Eliot did tend to look at balance sheets, so that if you were small but managing to balance your budget every year, he admired your initiative. This came out of the Harvard University dictum toward each of its several schools: “every tub on its own bottom” –and has been shown to militate badly against the Divinity and Education schools, whose alumniae do not earn enough money to give large gifts just as the final accounting comes due. In the congregational world, this also gives large donors undue influence.
But what is more important to me is the mindset it creates in congregational culture, which is anti-entrepreneurial. There’s a reason we don’t have the money to give our div schools, and it’s because we refuse to participate in the well-known business statement: you’ve got to spend money to make money. I would prefer to see 2 -5 year accounting cycles, which in my view would support more assertive “planning for growth.” But what we are actually doing when we grow is serving larger numbers of people in ways that satisfy more of them, so in my mind, it is immoral not to put our religious selves out there. We could even start risking some product diversification beyond our minimal current offers of RE/Social Justice/Worship/Building Maintenance.
However, to get back to Dr.

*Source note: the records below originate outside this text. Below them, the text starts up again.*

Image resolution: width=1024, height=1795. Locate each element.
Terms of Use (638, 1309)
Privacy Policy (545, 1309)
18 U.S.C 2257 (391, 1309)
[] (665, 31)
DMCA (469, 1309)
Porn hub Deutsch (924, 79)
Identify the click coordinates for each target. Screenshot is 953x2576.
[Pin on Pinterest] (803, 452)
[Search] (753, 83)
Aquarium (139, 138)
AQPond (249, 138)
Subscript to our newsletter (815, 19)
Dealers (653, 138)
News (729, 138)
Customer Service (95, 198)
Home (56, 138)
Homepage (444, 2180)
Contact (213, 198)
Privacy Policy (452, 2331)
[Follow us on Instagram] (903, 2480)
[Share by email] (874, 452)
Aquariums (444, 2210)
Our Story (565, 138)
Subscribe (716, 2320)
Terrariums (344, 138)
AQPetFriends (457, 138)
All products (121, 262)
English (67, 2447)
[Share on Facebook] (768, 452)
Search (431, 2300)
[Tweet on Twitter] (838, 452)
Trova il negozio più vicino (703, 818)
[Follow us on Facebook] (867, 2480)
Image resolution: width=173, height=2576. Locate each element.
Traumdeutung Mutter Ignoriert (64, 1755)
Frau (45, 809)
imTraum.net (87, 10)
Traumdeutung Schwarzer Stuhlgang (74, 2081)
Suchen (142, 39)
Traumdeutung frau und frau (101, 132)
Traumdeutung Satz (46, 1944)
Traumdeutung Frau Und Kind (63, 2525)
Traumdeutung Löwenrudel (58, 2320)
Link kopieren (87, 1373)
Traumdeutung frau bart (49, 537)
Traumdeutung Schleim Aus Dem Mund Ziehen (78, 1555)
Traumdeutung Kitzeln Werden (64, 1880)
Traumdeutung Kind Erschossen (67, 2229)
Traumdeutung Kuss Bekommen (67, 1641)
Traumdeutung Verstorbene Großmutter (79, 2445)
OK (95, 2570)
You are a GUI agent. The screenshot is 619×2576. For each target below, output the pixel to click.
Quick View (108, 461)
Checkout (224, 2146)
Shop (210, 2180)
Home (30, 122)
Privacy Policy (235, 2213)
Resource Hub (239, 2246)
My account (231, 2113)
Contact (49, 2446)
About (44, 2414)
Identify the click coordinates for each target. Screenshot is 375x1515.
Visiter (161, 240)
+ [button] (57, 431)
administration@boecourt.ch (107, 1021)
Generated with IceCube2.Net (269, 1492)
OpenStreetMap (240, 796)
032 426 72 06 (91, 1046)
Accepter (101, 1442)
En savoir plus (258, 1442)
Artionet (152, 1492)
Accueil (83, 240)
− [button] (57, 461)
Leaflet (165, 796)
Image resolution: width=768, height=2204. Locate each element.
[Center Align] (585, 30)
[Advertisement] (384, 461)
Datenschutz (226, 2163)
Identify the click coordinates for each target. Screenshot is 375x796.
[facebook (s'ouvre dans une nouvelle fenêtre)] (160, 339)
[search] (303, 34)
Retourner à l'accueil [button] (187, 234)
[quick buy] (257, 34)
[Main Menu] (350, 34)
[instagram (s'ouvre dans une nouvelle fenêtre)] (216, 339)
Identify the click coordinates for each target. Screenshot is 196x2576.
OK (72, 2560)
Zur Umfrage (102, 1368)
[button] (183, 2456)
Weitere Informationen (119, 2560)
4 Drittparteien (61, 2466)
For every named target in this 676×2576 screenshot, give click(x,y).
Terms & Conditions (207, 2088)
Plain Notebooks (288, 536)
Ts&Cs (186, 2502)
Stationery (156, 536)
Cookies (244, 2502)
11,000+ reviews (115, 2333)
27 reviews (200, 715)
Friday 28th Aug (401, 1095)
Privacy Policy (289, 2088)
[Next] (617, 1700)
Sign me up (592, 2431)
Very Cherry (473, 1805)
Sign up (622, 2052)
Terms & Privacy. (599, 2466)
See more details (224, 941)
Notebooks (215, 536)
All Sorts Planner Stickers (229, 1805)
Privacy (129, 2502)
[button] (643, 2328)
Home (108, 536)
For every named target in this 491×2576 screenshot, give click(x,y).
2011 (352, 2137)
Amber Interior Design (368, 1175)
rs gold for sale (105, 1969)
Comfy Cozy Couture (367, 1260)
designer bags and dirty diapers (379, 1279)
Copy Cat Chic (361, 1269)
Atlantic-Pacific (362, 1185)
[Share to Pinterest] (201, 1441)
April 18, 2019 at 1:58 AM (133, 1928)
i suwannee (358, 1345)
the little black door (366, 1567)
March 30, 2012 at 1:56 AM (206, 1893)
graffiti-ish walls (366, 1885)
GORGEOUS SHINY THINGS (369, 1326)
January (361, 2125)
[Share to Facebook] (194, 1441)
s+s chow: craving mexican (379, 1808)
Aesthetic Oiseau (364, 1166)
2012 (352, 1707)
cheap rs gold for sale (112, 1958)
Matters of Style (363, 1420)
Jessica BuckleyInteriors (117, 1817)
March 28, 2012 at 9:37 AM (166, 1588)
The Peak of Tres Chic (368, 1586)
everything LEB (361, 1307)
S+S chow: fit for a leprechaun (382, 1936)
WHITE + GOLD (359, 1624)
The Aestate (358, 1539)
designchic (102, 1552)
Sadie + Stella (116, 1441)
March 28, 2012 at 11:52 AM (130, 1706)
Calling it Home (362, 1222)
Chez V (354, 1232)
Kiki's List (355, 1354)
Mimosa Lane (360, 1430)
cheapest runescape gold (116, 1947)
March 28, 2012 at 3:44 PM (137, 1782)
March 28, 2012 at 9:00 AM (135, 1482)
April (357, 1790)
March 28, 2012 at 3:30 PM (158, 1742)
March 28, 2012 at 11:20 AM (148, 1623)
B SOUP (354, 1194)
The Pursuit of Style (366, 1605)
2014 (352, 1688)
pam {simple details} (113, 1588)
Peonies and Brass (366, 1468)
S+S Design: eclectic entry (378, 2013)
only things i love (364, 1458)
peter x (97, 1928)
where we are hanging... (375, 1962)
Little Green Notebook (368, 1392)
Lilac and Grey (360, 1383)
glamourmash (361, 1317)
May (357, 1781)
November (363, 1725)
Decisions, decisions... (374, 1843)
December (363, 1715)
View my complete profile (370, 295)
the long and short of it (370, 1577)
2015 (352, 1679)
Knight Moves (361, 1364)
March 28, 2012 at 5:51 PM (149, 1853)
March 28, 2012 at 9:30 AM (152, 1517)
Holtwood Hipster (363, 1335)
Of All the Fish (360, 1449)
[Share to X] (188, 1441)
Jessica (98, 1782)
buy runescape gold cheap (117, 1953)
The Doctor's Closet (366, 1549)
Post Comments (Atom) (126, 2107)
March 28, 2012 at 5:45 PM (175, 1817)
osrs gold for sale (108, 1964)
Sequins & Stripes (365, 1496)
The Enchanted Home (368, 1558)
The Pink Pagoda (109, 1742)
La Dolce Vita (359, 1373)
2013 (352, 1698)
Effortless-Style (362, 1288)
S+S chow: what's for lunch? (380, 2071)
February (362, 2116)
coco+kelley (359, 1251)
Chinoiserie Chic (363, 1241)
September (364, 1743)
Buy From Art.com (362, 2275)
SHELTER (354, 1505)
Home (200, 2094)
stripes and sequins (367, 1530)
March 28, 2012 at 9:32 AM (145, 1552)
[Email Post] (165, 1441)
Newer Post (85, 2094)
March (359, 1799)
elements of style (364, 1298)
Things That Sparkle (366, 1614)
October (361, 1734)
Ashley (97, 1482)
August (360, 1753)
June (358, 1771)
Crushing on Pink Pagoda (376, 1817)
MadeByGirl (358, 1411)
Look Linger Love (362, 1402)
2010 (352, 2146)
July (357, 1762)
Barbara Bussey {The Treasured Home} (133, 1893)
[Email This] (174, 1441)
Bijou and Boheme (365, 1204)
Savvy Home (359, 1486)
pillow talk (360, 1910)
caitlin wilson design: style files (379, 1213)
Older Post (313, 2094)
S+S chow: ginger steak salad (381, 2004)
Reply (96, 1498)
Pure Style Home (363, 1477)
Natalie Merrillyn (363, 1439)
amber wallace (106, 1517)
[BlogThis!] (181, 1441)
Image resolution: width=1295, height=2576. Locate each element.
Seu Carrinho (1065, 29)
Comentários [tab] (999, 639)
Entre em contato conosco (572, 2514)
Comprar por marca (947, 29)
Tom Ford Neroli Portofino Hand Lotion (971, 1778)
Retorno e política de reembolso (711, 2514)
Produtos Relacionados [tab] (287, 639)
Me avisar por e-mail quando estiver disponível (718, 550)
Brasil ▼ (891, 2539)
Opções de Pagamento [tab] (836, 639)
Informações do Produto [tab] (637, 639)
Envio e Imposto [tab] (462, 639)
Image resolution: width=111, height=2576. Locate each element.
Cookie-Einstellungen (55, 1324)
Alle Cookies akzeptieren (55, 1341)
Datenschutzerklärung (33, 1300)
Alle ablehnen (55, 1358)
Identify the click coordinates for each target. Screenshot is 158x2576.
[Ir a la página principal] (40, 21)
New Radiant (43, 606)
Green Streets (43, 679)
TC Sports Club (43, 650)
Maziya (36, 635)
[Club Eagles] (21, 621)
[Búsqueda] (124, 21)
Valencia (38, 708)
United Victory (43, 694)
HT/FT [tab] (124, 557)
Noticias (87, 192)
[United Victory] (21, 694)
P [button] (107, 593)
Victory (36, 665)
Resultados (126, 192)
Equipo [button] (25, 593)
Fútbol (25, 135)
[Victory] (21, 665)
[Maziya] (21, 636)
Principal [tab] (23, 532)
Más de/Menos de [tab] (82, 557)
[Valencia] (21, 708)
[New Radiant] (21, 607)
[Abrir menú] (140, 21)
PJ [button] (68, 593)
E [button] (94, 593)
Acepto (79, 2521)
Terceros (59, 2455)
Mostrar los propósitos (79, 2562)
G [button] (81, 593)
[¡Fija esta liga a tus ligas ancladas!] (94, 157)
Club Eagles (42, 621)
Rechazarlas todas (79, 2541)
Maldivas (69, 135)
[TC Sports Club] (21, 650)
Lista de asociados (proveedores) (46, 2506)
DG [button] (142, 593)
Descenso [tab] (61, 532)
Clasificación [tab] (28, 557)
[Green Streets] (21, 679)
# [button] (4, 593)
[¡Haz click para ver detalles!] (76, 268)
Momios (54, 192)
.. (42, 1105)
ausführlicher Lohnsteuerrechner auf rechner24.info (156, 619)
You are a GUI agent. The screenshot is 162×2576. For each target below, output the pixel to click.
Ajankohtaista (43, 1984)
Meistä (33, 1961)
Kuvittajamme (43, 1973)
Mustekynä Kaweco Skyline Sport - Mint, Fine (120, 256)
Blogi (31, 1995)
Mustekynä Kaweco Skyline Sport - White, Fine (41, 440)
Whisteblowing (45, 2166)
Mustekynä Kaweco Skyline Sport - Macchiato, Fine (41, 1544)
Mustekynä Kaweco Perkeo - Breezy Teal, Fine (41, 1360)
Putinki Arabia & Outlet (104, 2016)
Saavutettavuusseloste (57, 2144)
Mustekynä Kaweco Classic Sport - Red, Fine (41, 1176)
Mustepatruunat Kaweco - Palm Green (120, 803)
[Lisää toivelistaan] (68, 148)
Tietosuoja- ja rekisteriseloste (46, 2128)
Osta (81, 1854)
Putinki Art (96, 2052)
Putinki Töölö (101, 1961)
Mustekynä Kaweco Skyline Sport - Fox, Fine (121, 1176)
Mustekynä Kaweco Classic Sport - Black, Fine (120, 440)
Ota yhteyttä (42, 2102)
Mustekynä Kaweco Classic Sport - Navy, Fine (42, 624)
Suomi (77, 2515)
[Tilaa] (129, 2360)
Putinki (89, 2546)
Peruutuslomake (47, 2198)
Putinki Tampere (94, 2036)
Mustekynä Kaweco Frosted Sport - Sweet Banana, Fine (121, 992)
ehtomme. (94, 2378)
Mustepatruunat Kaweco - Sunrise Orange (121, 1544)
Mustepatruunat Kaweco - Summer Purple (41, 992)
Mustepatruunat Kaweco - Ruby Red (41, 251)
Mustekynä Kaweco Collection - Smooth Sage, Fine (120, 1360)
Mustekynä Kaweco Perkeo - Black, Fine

Sam, his definition of affluence was more than just a balanced budget. He identified four ascending areas of society in which he wanted to see UU congregations established — and yes, we can say UU, because he was a major visionary for the merger and did good work to get it going. His four areas emphasized universities and suburbs — exactly the places where we find ourselves today.
I’ll get back to you on the other two, but not very soon. (I’m working on the self-publishing of my book.)